Por estas fechas de noviembre ya estarán marchitas las flores depositadas con profundo duelo el primer día de este mes en las tumbas de los seres queridos. Es poderosa la alegoría vital del aroma y colorido de los ramos, testimonio de vida y recuerdo de los que siguen en pie, frente a los que emprendieron viaje sin retorno a felicidades eternas prometidas por las divinidades, o a mundos y dimensiones incomprensibles para los que seguimos al bollo en espera de la ineludible cita con el hoyo.

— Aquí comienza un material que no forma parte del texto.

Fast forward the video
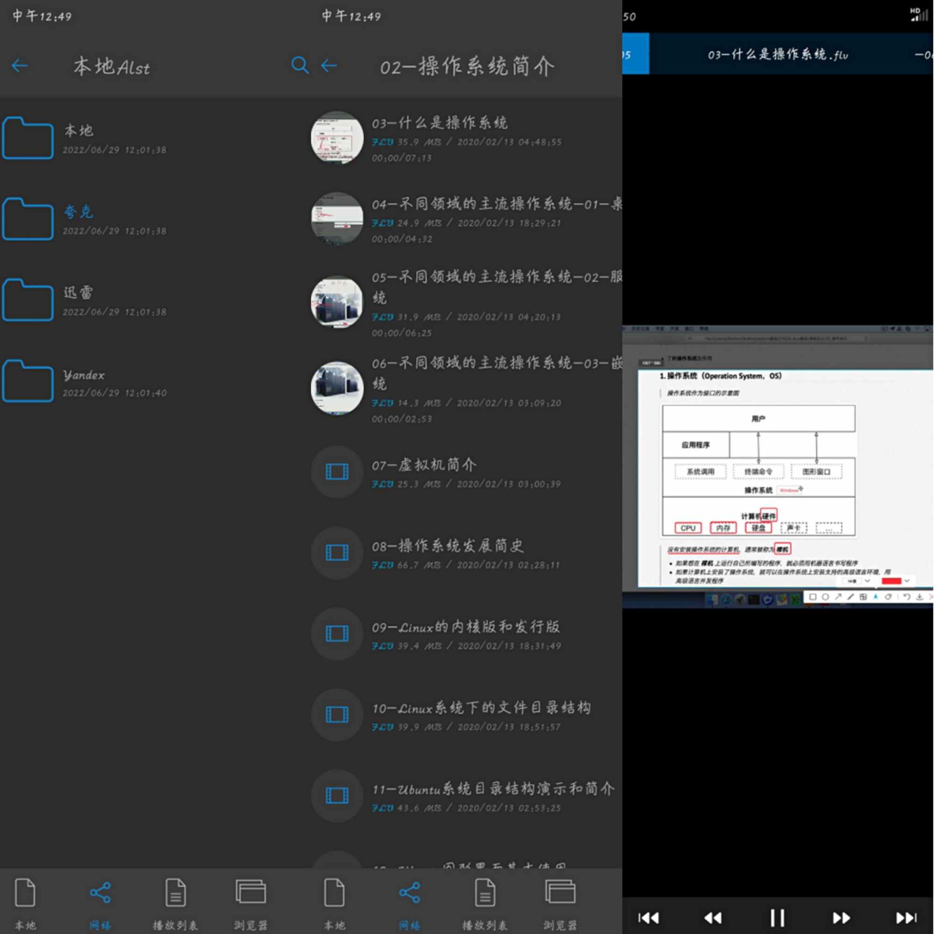 [842, 918]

El penúltimo mes del año es un periodo, hasta el último día, vestido de luto. Corto de luz, largo de oscuridad. Tánatos, la personificación mitológica clásica de la muerte natural, y la Parca, tan familiar en nuestros sentimientos de pueblo, se solazan estos días en el tiempo de andanzas felices, para ellos, por los cementerios que verifican el conteo de sus piezas, a la larga, todos y cada uno de nosotros, sin escapatoria.

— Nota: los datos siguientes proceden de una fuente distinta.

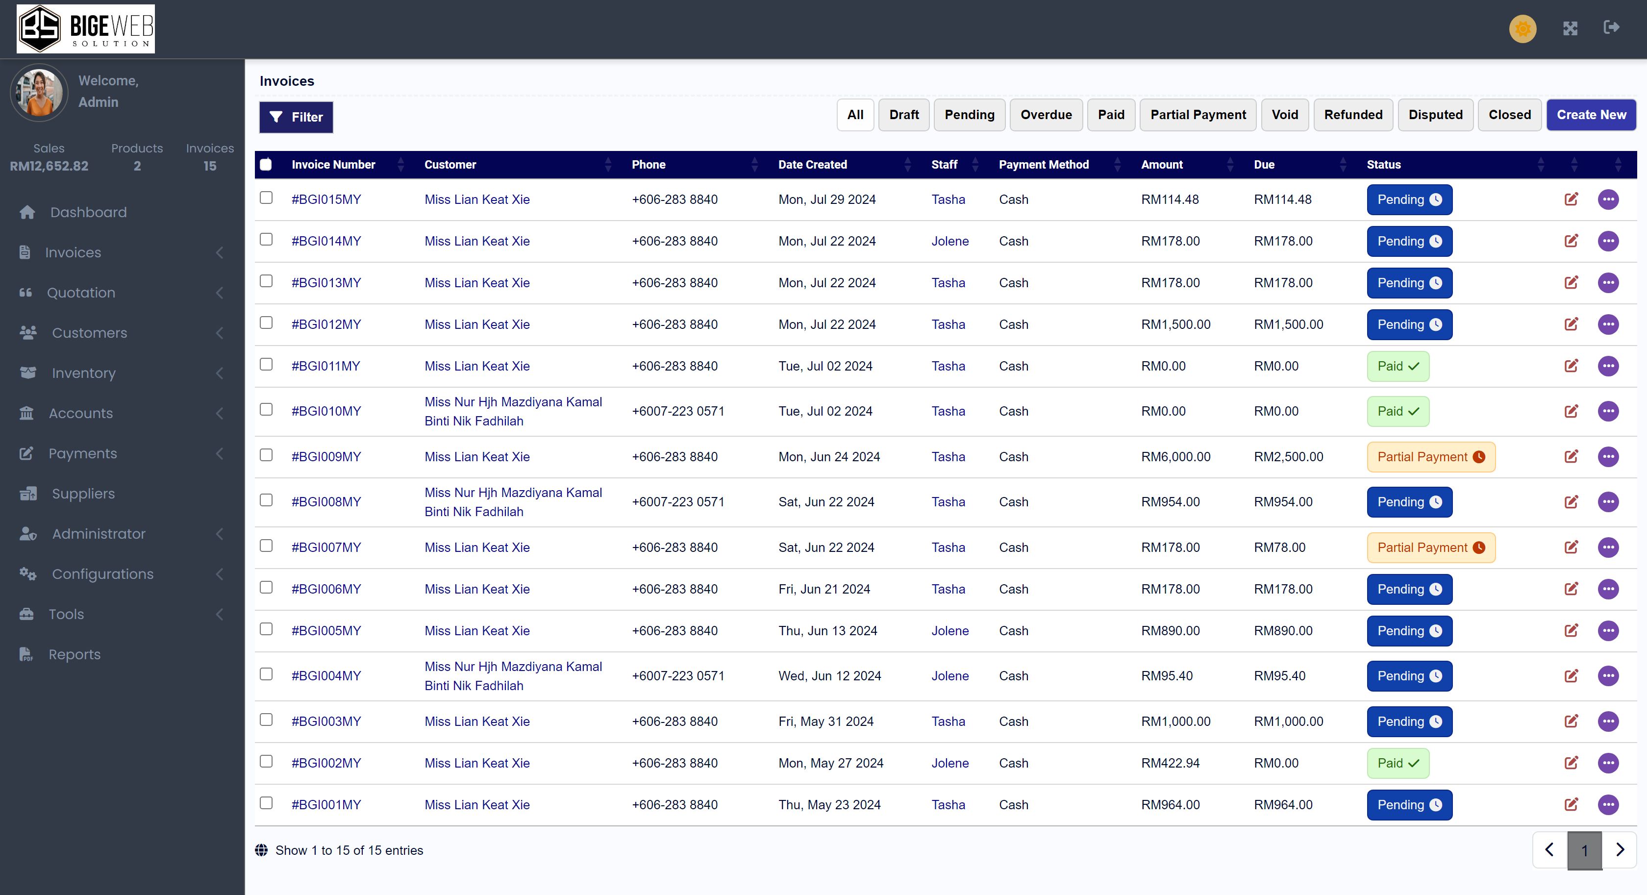
Task: Open Dashboard from the sidebar home icon
Action: tap(27, 212)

El hedonismo de nuestra época traduce una filosofía del valor real del bienestar, a una placentera modernidad que desprecia el estoicismo, igualmente mal entendido en su raíz de doctrina de la virtud y de la pobreza labradas en la inteligencia y nunca en el sufrimiento. Falsos antagonismos de recursos morales en tiempos de mensajes fáciles. Revés y envés de las necrópolis.
El código civil de los camposantos no ha escapado a las reglas del espectáculo. Las guías turísticas los incluyen con profusión en sus programas de atracciones monumentales. Y a decir verdad que hay cementerios preciosos. Pero, ¿qué les concede ese sentido estético? ¿Acaso los opulentos panteones? ¿Nombres históricos o idolatrados en las lápidas? ¿Epitafios geniales sobre la fusión tragicómica de la vida y de la muerte? Celebrado es aquel que reza: como padre, un ejemplo; como marido, un ejemplar. La muerte, manifestación de la vida tan fuerte como el alumbramiento, necesita de una pizca de humor para ser comprensible y aceptada. Humor con el negro de los lutos, por supuesto.
No hay pecado ni falta de respeto en saciar una curiosidad estética en estos lugares. Pero cuando se visita un cementerio con el inquilinato infinito de padres, esposos o esposas, y no digamos hijos, uno solo desea el abrazo del silencio, en compañía de la mirada a la sepultura, con los pensamientos en el desorden provocado por el dolor sin caducidad, y el placebo de una oración a las alturas, donde queremos imaginar que volveremos a encontrarnos.